= Exercise =
Copy the data below, keeping every line unchanged.

= Provided data =
## Start

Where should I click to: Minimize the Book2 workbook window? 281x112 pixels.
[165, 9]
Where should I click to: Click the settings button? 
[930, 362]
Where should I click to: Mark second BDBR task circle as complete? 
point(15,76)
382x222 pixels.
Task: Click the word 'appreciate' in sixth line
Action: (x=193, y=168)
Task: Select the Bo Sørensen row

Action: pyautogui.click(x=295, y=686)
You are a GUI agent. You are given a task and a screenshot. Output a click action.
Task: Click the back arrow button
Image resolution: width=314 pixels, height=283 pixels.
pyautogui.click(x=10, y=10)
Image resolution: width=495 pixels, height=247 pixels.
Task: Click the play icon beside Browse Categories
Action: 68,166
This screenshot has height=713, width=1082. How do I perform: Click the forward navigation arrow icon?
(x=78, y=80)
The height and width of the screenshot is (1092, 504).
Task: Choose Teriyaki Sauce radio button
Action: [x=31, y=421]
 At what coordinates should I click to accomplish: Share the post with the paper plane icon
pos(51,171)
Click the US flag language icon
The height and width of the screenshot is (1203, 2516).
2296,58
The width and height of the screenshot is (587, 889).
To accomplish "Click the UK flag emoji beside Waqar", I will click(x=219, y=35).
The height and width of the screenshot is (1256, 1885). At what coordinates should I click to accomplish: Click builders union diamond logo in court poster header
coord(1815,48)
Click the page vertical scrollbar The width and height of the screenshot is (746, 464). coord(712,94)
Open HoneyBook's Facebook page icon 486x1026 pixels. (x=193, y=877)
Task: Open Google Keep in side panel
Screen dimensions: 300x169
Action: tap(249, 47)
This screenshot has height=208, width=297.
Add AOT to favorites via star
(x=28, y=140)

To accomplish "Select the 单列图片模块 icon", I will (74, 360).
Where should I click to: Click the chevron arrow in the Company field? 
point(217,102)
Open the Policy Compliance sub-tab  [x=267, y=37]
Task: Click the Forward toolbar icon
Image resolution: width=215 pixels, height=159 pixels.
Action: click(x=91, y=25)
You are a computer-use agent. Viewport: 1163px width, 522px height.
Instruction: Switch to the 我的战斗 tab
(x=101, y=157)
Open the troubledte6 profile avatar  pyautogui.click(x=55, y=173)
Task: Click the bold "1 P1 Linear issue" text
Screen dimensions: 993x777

## End

= Answer to this exercise =
Where should I click to: Minimize the Book2 workbook window? 281x112 pixels.
[165, 9]
Where should I click to: Click the settings button? 
[930, 362]
Where should I click to: Mark second BDBR task circle as complete? 
point(15,76)
382x222 pixels.
Task: Click the word 'appreciate' in sixth line
Action: (x=193, y=168)
Task: Select the Bo Sørensen row

Action: pyautogui.click(x=295, y=686)
You are a GUI agent. You are given a task and a screenshot. Output a click action.
Task: Click the back arrow button
Image resolution: width=314 pixels, height=283 pixels.
pyautogui.click(x=10, y=10)
Image resolution: width=495 pixels, height=247 pixels.
Task: Click the play icon beside Browse Categories
Action: 68,166
This screenshot has height=713, width=1082. How do I perform: Click the forward navigation arrow icon?
(x=78, y=80)
The height and width of the screenshot is (1092, 504).
Task: Choose Teriyaki Sauce radio button
Action: [x=31, y=421]
 At what coordinates should I click to accomplish: Share the post with the paper plane icon
pos(51,171)
Click the US flag language icon
The height and width of the screenshot is (1203, 2516).
2296,58
The width and height of the screenshot is (587, 889).
To accomplish "Click the UK flag emoji beside Waqar", I will click(x=219, y=35).
The height and width of the screenshot is (1256, 1885). At what coordinates should I click to accomplish: Click builders union diamond logo in court poster header
coord(1815,48)
Click the page vertical scrollbar The width and height of the screenshot is (746, 464). coord(712,94)
Open HoneyBook's Facebook page icon 486x1026 pixels. (x=193, y=877)
Task: Open Google Keep in side panel
Screen dimensions: 300x169
Action: tap(249, 47)
This screenshot has height=208, width=297.
Add AOT to favorites via star
(x=28, y=140)

To accomplish "Select the 单列图片模块 icon", I will (74, 360).
Where should I click to: Click the chevron arrow in the Company field? 
point(217,102)
Open the Policy Compliance sub-tab  [x=267, y=37]
Task: Click the Forward toolbar icon
Image resolution: width=215 pixels, height=159 pixels.
Action: click(x=91, y=25)
You are a computer-use agent. Viewport: 1163px width, 522px height.
Instruction: Switch to the 我的战斗 tab
(x=101, y=157)
Open the troubledte6 profile avatar  pyautogui.click(x=55, y=173)
Task: Click the bold "1 P1 Linear issue" text
Screen dimensions: 993x777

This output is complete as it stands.